Auch aus der Wirtschaft kommen zunehmend Warnungen vor Rechtsextremismus und einem weiteren Aufstieg der AfD. Joe Kaeser, der Aufsichtsratschef von Siemens Energy und Daimler Truck, forderte in einem Reuters-Interview Wirtschaftsvertreter auf, auf die Folgen von AfD-Wahlerfolgen hinzuweisen: „Wer die AfD wählt, entscheidet sich für den Verlust des Wohlstands unseres Landes und seiner Bürger.“ Die „Börsen-Zeitung“ sammelte Stellungnahmen zahlreicher im Leitindex DAX geführter Unternehmen, in denen sich die Firmen gegen Fremdenfeindlichkeit, Antisemitismus und „politischen Extremismus am rechten Rand“ aussprachen.

Auslöser für die Proteste sind die Enthüllungen des Recherchezentrums Correctiv über ein Treffen von Rechtsextremisten am 25. November, an dem AfD-Politiker sowie einzelne Mitglieder der CDU und der sehr konservativen Werteunion in Potsdam teilgenommen hatten. Der frühere Kopf der rechtsextremen Identitären in Österreich, Martin Sellner, hatte bei dem Treffen nach eigenen Angaben über „Remigration“ gesprochen. Wenn Rechtsextremisten den Begriff verwenden, meinen sie in der Regel, dass eine große Zahl von Menschen ausländischer Herkunft das Land verlassen soll – auch unter Zwang.

Auch in Wien Demo gegen rechts geplant

Nach den Kundgebungen in Deutschland ist auch in Wien eine ähnliche Demonstration geplant.

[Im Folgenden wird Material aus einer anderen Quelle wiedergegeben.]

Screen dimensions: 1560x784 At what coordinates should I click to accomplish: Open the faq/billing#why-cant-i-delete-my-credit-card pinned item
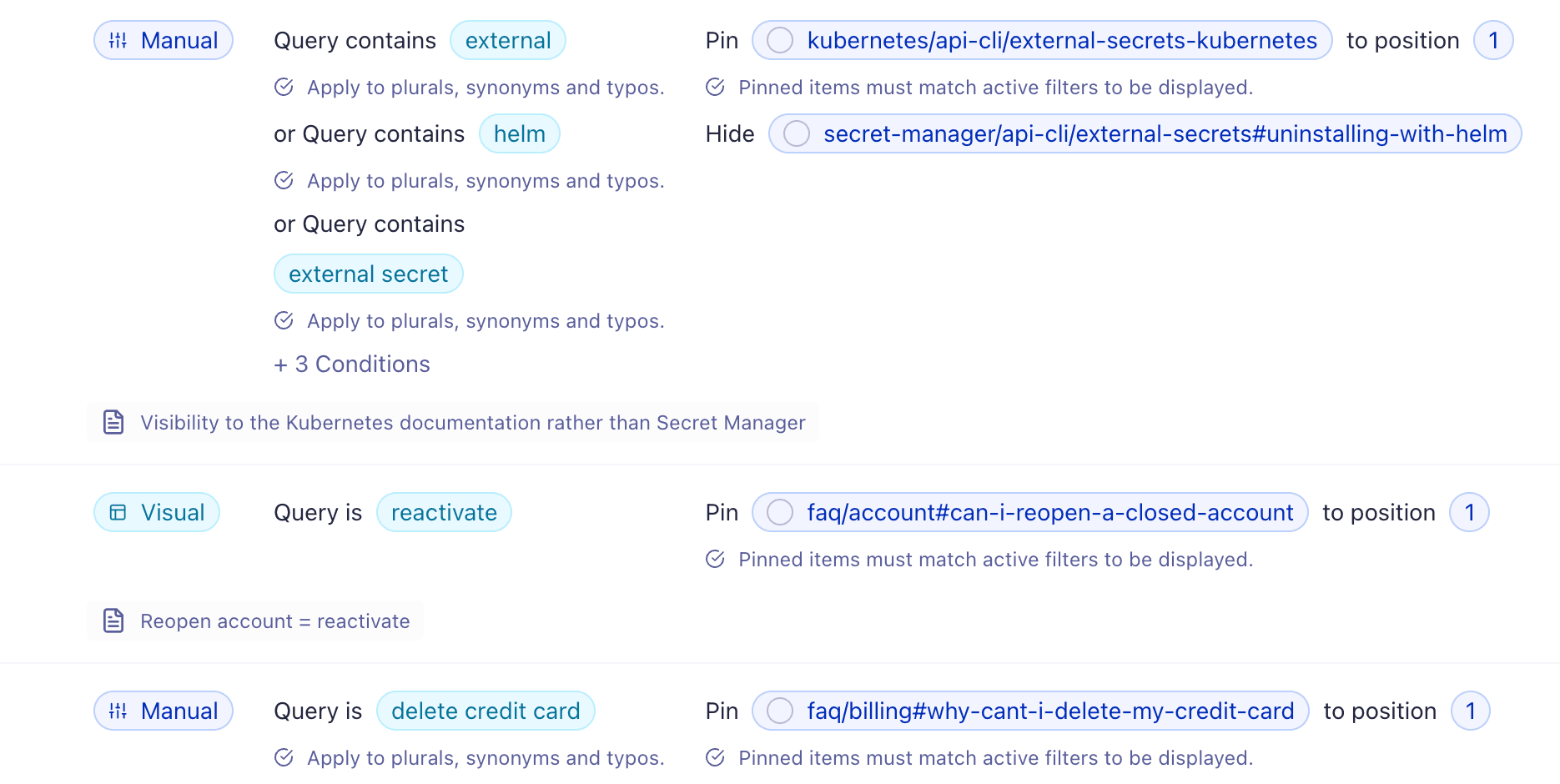pyautogui.click(x=1049, y=711)
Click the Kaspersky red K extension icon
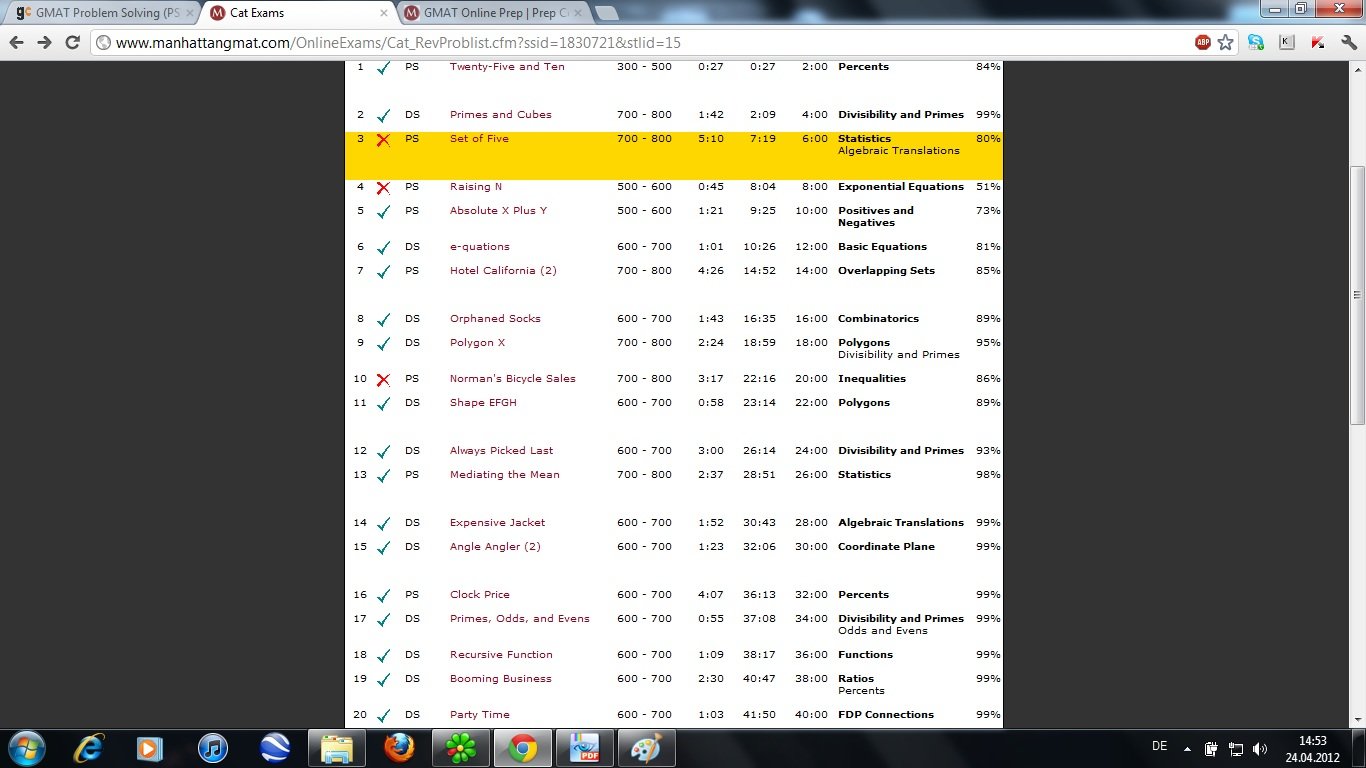 pos(1318,42)
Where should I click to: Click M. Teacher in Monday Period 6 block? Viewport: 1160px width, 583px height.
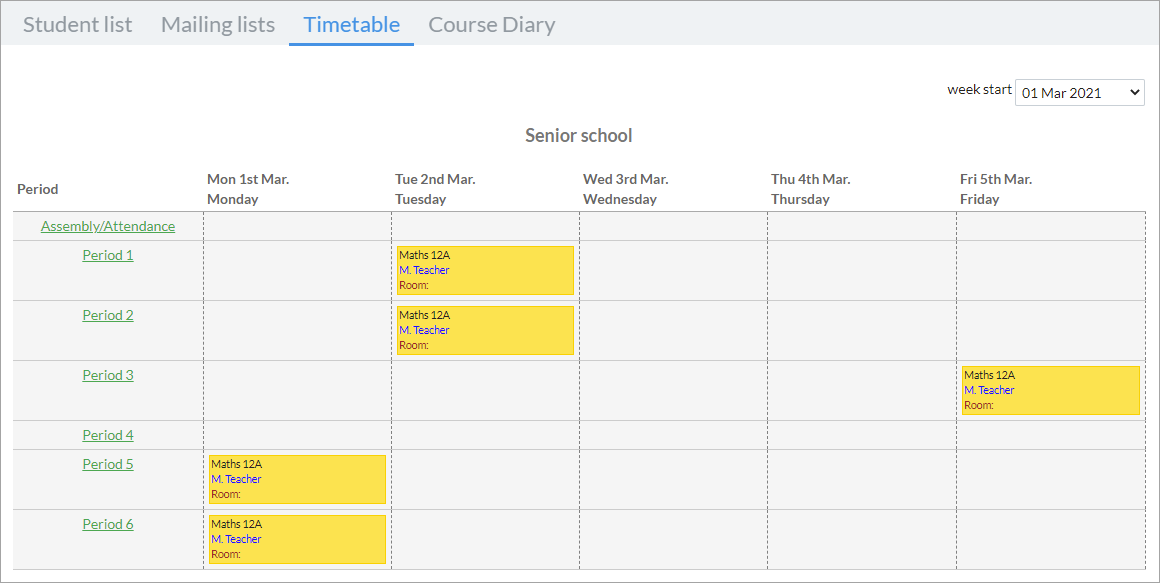tap(236, 539)
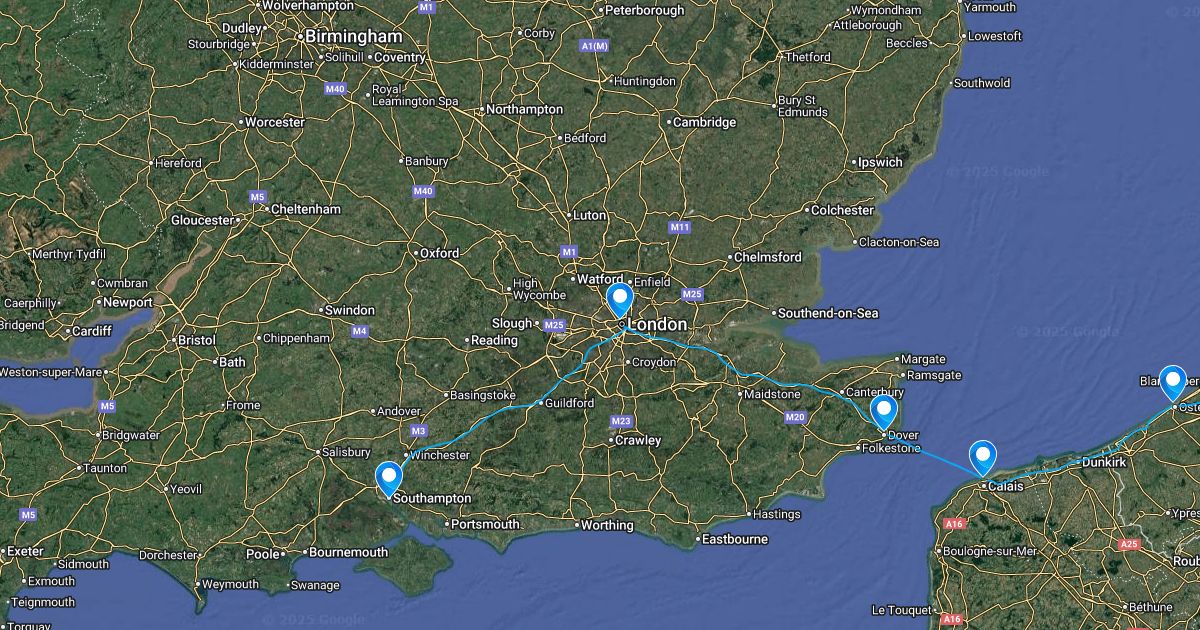Open the pin near Ostend
This screenshot has width=1200, height=630.
coord(1172,383)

Unter dem Titel „Demokratie verteidigen!“ ist für Freitagabend ein „Aufstehen gegen die rechte Gefahr“ in Planung. Initiiert wurde die Demo von „Fridays for Future“, „Black Voices“ und der Plattform für eine menschliche Asylpolitik, Unterstützung kam unter anderem von SOS Mitmensch.